How Accurate Is 'Adrift'? The True Story Makes Some Big Changes To Its Inspiration's Tale
Spoilers for the movie to follow. Coming to theaters June 1, the movie Adrift is based on a terrifying real-life story of survival. In 1983, engaged couple Tami Oldham-Ashcraft and Richard Sharp set off from Tahiti to deliver a yacht to San Diego. Despite being experienced sailors, they hit a record-breaking hurricane out at sea that devastated them. But how accurate is Adrift compared to the true story that inspired it?
Tami Oldham-Ashcraft wrote a book about her horrifying ordeal, Red Sky In Mourning: A True Story Of Love, Loss, and Survival At Sea, which was the basis for the film. As you might guess from the title, and what any glance at interviews with Oldham-Ashcraft will quickly reveal, is that the film decided to make one glaring revision. Let's start with the film's official synopsis:
Starring Shailene Woodley and Sam Claflin, Adrift is based on the inspiring true story of two free spirits whose chance encounter leads them first to love, and then to the adventure of a lifetime. As the two avid sailors set out on a journey across the ocean, Tami Oldham (Woodley) and Richard Sharp (Claflin) couldn’t anticipate they would be sailing directly into one of the most catastrophic hurricanes in recorded history. In the aftermath of the storm, Tami awakens to find Richard badly injured and their boat in ruins. With no hope for rescue, Tami must find the strength and determination to save herself and the only man she has ever loved. Adrift is the unforgettable story about the resilience of the human spirit and the transcendent power of love.

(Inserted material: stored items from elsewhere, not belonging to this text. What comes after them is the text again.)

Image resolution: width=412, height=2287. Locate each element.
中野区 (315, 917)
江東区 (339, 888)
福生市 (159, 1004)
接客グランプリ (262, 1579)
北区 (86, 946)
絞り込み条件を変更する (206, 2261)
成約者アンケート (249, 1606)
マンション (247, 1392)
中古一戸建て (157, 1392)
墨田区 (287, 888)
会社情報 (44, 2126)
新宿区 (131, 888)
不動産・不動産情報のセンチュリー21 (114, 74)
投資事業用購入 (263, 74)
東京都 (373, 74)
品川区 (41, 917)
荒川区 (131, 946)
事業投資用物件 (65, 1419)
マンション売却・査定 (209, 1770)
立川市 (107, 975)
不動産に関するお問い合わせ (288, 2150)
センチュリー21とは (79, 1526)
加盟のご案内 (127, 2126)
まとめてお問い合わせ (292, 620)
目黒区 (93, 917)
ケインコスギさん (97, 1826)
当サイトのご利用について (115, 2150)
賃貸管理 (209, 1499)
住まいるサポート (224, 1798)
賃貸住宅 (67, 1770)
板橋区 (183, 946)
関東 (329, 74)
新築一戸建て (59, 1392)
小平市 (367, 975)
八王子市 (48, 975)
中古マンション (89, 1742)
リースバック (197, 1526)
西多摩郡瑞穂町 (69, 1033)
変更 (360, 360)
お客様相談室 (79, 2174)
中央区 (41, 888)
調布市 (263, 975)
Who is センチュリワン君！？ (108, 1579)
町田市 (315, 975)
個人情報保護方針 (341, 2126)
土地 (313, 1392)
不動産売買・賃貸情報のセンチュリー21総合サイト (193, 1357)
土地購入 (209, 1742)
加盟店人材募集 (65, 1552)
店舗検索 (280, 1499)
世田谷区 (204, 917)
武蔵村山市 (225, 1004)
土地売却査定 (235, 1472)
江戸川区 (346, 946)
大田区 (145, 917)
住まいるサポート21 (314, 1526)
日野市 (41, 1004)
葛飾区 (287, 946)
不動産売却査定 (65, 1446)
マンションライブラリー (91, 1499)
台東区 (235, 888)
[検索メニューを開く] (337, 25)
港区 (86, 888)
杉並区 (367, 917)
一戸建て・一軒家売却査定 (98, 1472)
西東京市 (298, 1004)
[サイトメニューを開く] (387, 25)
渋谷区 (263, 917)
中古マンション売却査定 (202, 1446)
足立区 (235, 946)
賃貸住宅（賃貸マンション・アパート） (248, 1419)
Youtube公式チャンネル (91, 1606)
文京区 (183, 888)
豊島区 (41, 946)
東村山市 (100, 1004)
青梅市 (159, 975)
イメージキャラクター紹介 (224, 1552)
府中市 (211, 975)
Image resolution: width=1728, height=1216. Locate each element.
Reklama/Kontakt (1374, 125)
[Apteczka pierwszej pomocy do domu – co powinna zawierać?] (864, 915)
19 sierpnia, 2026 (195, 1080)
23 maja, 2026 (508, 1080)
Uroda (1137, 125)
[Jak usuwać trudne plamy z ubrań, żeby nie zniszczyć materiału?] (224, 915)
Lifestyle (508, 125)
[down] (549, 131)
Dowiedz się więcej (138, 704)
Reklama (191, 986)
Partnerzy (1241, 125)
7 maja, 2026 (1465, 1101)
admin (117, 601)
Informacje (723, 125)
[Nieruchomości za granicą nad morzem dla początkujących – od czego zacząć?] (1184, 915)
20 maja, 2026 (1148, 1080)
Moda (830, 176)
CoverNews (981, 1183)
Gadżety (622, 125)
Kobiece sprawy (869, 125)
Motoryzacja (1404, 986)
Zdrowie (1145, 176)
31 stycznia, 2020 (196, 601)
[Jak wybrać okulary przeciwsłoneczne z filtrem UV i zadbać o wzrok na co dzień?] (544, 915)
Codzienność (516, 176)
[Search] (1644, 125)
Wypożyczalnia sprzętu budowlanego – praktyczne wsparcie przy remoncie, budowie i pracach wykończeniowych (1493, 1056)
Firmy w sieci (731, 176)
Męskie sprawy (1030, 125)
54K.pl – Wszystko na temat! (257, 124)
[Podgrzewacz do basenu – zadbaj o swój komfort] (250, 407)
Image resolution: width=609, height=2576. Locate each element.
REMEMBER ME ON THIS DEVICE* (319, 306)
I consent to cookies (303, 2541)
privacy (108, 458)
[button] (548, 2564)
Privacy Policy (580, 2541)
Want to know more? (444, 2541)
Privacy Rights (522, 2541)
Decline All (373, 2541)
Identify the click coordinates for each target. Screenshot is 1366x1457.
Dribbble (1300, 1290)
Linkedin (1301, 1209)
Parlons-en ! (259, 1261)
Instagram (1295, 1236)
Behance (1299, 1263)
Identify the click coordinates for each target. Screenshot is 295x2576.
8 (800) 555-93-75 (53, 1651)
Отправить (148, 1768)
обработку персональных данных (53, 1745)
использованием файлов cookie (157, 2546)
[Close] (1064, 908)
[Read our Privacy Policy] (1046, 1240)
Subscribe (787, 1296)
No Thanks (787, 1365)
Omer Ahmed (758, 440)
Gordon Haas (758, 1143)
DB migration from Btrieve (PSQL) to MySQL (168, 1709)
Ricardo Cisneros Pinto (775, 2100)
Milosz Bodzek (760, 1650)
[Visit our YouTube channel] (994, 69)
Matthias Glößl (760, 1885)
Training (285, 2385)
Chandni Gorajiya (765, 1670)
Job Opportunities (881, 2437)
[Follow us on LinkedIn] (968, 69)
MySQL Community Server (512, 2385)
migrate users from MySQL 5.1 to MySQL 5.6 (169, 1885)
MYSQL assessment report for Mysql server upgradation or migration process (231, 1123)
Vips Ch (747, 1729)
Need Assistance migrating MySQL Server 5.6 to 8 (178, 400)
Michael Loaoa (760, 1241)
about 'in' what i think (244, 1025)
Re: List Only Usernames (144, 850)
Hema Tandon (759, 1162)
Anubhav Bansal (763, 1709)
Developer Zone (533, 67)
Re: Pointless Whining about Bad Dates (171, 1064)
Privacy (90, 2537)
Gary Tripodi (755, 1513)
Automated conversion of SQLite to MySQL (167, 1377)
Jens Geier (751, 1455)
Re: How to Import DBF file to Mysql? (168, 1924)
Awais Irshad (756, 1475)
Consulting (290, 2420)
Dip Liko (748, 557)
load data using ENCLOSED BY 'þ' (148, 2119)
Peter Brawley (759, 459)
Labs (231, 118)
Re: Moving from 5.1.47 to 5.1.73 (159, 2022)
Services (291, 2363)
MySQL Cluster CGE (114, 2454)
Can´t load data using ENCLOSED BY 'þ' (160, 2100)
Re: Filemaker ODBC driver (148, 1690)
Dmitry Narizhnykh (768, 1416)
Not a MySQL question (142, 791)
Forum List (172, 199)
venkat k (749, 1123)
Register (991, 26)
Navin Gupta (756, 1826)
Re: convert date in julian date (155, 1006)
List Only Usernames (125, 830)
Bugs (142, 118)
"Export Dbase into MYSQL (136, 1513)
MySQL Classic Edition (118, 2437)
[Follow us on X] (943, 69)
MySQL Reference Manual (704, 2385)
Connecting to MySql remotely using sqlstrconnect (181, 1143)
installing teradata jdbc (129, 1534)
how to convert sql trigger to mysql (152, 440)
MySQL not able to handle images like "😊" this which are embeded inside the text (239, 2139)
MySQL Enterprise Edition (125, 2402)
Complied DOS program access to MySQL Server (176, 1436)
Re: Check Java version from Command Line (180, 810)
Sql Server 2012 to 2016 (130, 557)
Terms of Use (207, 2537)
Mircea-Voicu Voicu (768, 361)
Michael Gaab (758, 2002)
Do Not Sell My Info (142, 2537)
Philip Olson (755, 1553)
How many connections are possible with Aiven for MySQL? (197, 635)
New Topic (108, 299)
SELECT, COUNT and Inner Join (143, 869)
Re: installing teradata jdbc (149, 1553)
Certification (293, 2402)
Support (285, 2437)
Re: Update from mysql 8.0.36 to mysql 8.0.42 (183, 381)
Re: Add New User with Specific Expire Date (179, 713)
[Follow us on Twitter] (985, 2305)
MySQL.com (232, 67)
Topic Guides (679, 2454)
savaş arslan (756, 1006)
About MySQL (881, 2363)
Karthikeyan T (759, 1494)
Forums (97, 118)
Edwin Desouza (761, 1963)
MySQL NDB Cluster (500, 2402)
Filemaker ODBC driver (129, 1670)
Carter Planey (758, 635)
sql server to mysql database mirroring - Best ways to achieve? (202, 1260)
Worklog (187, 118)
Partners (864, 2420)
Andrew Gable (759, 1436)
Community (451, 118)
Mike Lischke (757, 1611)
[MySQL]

It sounds like an earnest and romantic story, but accurate? Not so much. Here's an excerpt of Oldham Ashcraft's book, from a New Zealand Herald review:
"I know in a blinding flash he's gone overboard. Snatched by the boiling cauldron of the ocean, whipped to a frenzy by the hurricane. When I realised he wasn't there, I wanted to die. From the depths of my soul, I feel an animal roar inside me. I scream and rage at the vast sea that's torn my man from me. I slip in and out of consciousness, delirious, half-dead."
Yup — in real life, Oldham-Ashcraft's boyfriend Richard Sharp was swept overboard during the storm, never to be seen again, while the film has him alive and acting as the main motivation for Oldham-Ashcraft to find her way back to civilization. However (major spoilers ahead), the movie does reveal towards the end that Sharp did actually die early on, and that it was really just his spirit that gave Oldham-Ashcraft the strength she needed to survive her 42-day ordeal.
Waking up badly injured after being knocked unconscious by the storm, Oldham-Ashcraft navigated over 1,500 miles alone with just a sextant and watch, surviving on canned food and peanut butter until she reached the safety of Hilo, HI. The film has her coming to and finding Richard badly injured, leaving her the only one able to operate and repair the yacht, which she does under Richard's guidance.
For those worried that the movie of Adrift is just another case of Hollywood tweaking tragedy for more melodrama, Oldham-Ashcraft was deeply involved in the film's creation from day one. In an interview, she told Red Carpet Crash she'd been working with the screenwriters for over five years since they came to her with the idea of turning her book into a film, noting, "I've waited many years for fruition, to see my story on the big screen." So any deviations from the sailor's lived experience are intentional, and done with her approval.
Regarding the major difference, Oldham-Ashcraft said she doesn't want to be a spoiler and noted, accurately, that "there is a little bit of a twist and everything becomes clear in the end. I think it's a marvelous way they did the creativity and work to bring the story to life. They stayed pretty close to the story, actually...you'll have to see it to see what actually transpired."
If Oldham-Ashcraft was able to have faith in herself for survival, audiences can trust her that the film truly honors her story.